▸ DATA PROVIDED:

★ ★ ★ ★ ★

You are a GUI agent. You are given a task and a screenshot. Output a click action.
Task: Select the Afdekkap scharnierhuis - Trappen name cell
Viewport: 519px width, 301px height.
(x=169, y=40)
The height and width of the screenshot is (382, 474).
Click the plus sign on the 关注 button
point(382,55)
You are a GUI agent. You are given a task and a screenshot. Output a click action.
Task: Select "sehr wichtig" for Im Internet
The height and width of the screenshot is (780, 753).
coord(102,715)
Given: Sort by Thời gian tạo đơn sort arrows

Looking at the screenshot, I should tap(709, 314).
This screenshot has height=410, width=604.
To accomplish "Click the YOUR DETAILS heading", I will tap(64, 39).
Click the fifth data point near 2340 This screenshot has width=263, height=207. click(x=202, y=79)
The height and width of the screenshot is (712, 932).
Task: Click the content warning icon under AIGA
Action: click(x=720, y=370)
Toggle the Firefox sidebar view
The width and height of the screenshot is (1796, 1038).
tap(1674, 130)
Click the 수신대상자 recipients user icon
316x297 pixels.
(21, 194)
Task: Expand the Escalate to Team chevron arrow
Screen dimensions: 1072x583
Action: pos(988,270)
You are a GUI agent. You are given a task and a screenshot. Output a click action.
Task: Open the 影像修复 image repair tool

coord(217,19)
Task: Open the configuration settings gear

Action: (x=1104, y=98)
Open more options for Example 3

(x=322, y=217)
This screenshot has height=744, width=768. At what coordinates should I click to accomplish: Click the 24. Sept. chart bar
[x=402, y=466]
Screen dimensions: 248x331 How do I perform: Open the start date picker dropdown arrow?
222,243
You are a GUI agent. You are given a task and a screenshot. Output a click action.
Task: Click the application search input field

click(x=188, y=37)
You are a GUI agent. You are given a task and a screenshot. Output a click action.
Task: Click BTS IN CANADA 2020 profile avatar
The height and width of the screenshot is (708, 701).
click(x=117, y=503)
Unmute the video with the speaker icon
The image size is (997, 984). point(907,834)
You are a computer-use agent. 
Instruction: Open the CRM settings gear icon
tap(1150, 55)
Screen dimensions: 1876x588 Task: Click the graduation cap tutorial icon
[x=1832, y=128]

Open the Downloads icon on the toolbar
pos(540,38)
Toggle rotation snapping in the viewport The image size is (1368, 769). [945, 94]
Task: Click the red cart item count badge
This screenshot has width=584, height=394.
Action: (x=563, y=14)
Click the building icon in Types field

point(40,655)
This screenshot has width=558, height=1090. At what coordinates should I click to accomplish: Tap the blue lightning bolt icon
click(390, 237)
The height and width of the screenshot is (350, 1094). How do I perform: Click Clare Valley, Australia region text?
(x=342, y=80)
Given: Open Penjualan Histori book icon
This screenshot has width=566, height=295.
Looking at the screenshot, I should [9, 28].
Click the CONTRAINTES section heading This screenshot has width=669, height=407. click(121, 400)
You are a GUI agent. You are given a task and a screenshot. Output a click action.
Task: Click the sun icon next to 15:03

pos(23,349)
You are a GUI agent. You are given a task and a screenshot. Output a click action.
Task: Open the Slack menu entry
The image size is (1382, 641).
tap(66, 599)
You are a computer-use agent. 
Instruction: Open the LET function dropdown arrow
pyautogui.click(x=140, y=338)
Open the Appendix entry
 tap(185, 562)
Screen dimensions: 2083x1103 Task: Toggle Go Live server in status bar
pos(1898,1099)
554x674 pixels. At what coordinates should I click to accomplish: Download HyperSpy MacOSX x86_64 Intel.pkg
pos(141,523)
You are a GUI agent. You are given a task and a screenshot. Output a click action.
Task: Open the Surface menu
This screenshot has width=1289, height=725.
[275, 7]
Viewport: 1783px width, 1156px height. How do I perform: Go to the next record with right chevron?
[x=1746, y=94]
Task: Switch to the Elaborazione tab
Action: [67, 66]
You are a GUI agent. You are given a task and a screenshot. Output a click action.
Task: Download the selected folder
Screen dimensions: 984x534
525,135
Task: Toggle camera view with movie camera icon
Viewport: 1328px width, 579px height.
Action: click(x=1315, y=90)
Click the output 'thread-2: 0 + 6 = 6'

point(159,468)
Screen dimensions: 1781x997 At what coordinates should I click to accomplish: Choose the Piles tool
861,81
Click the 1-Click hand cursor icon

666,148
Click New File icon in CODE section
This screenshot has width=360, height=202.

★ ★ ★ ★ ★

▸ AIM OF THE TASK:
Turn all the rows above into a Markdown table with two columns, Index and Text. Give each nonblank line its own numbered entry in order, and leave out blank lines.

▸ EXERCISE RESPONSE:
| Index | Text |
|---|---|
| 1 | You are a GUI agent. You are given a task and a screenshot. Output a click action. |
| 2 | Task: Select the Afdekkap scharnierhuis - Trappen name cell |
| 3 | Viewport: 519px width, 301px height. |
| 4 | (x=169, y=40) |
| 5 | The height and width of the screenshot is (382, 474). |
| 6 | Click the plus sign on the 关注 button |
| 7 | point(382,55) |
| 8 | You are a GUI agent. You are given a task and a screenshot. Output a click action. |
| 9 | Task: Select "sehr wichtig" for Im Internet |
| 10 | The height and width of the screenshot is (780, 753). |
| 11 | coord(102,715) |
| 12 | Given: Sort by Thời gian tạo đơn sort arrows |
| 13 | Looking at the screenshot, I should tap(709, 314). |
| 14 | This screenshot has height=410, width=604. |
| 15 | To accomplish "Click the YOUR DETAILS heading", I will tap(64, 39). |
| 16 | Click the fifth data point near 2340 This screenshot has width=263, height=207. click(x=202, y=79) |
| 17 | The height and width of the screenshot is (712, 932). |
| 18 | Task: Click the content warning icon under AIGA |
| 19 | Action: click(x=720, y=370) |
| 20 | Toggle the Firefox sidebar view |
| 21 | The width and height of the screenshot is (1796, 1038). |
| 22 | tap(1674, 130) |
| 23 | Click the 수신대상자 recipients user icon |
| 24 | 316x297 pixels. |
| 25 | (21, 194) |
| 26 | Task: Expand the Escalate to Team chevron arrow |
| 27 | Screen dimensions: 1072x583 |
| 28 | Action: pos(988,270) |
| 29 | You are a GUI agent. You are given a task and a screenshot. Output a click action. |
| 30 | Task: Open the 影像修复 image repair tool |
| 31 | coord(217,19) |
| 32 | Task: Open the configuration settings gear |
| 33 | Action: (x=1104, y=98) |
| 34 | Open more options for Example 3 |
| 35 | (x=322, y=217) |
| 36 | This screenshot has height=744, width=768. At what coordinates should I click to accomplish: Click the 24. Sept. chart bar |
| 37 | [x=402, y=466] |
| 38 | Screen dimensions: 248x331 How do I perform: Open the start date picker dropdown arrow? |
| 39 | 222,243 |
| 40 | You are a GUI agent. You are given a task and a screenshot. Output a click action. |
| 41 | Task: Click the application search input field |
| 42 | click(x=188, y=37) |
| 43 | You are a GUI agent. You are given a task and a screenshot. Output a click action. |
| 44 | Task: Click BTS IN CANADA 2020 profile avatar |
| 45 | The height and width of the screenshot is (708, 701). |
| 46 | click(x=117, y=503) |
| 47 | Unmute the video with the speaker icon |
| 48 | The image size is (997, 984). point(907,834) |
| 49 | You are a computer-use agent.  |
| 50 | Instruction: Open the CRM settings gear icon |
| 51 | tap(1150, 55) |
| 52 | Screen dimensions: 1876x588 Task: Click the graduation cap tutorial icon |
| 53 | [x=1832, y=128] |
| 54 | Open the Downloads icon on the toolbar |
| 55 | pos(540,38) |
| 56 | Toggle rotation snapping in the viewport The image size is (1368, 769). [945, 94] |
| 57 | Task: Click the red cart item count badge |
| 58 | This screenshot has width=584, height=394. |
| 59 | Action: (x=563, y=14) |
| 60 | Click the building icon in Types field |
| 61 | point(40,655) |
| 62 | This screenshot has width=558, height=1090. At what coordinates should I click to accomplish: Tap the blue lightning bolt icon |
| 63 | click(390, 237) |
| 64 | The height and width of the screenshot is (350, 1094). How do I perform: Click Clare Valley, Australia region text? |
| 65 | (x=342, y=80) |
| 66 | Given: Open Penjualan Histori book icon |
| 67 | This screenshot has width=566, height=295. |
| 68 | Looking at the screenshot, I should [9, 28]. |
| 69 | Click the CONTRAINTES section heading This screenshot has width=669, height=407. click(121, 400) |
| 70 | You are a GUI agent. You are given a task and a screenshot. Output a click action. |
| 71 | Task: Click the sun icon next to 15:03 |
| 72 | pos(23,349) |
| 73 | You are a GUI agent. You are given a task and a screenshot. Output a click action. |
| 74 | Task: Open the Slack menu entry |
| 75 | The image size is (1382, 641). |
| 76 | tap(66, 599) |
| 77 | You are a computer-use agent.  |
| 78 | Instruction: Open the LET function dropdown arrow |
| 79 | pyautogui.click(x=140, y=338) |
| 80 | Open the Appendix entry |
| 81 |  tap(185, 562) |
| 82 | Screen dimensions: 2083x1103 Task: Toggle Go Live server in status bar |
| 83 | pos(1898,1099) |
| 84 | 554x674 pixels. At what coordinates should I click to accomplish: Download HyperSpy MacOSX x86_64 Intel.pkg |
| 85 | pos(141,523) |
| 86 | You are a GUI agent. You are given a task and a screenshot. Output a click action. |
| 87 | Task: Open the Surface menu |
| 88 | This screenshot has width=1289, height=725. |
| 89 | [275, 7] |
| 90 | Viewport: 1783px width, 1156px height. How do I perform: Go to the next record with right chevron? |
| 91 | [x=1746, y=94] |
| 92 | Task: Switch to the Elaborazione tab |
| 93 | Action: [67, 66] |
| 94 | You are a GUI agent. You are given a task and a screenshot. Output a click action. |
| 95 | Task: Download the selected folder |
| 96 | Screen dimensions: 984x534 |
| 97 | 525,135 |
| 98 | Task: Toggle camera view with movie camera icon |
| 99 | Viewport: 1328px width, 579px height. |
| 100 | Action: click(x=1315, y=90) |
| 101 | Click the output 'thread-2: 0 + 6 = 6' |
| 102 | point(159,468) |
| 103 | Screen dimensions: 1781x997 At what coordinates should I click to accomplish: Choose the Piles tool |
| 104 | 861,81 |
| 105 | Click the 1-Click hand cursor icon |
| 106 | 666,148 |
| 107 | Click New File icon in CODE section |
| 108 | This screenshot has width=360, height=202. |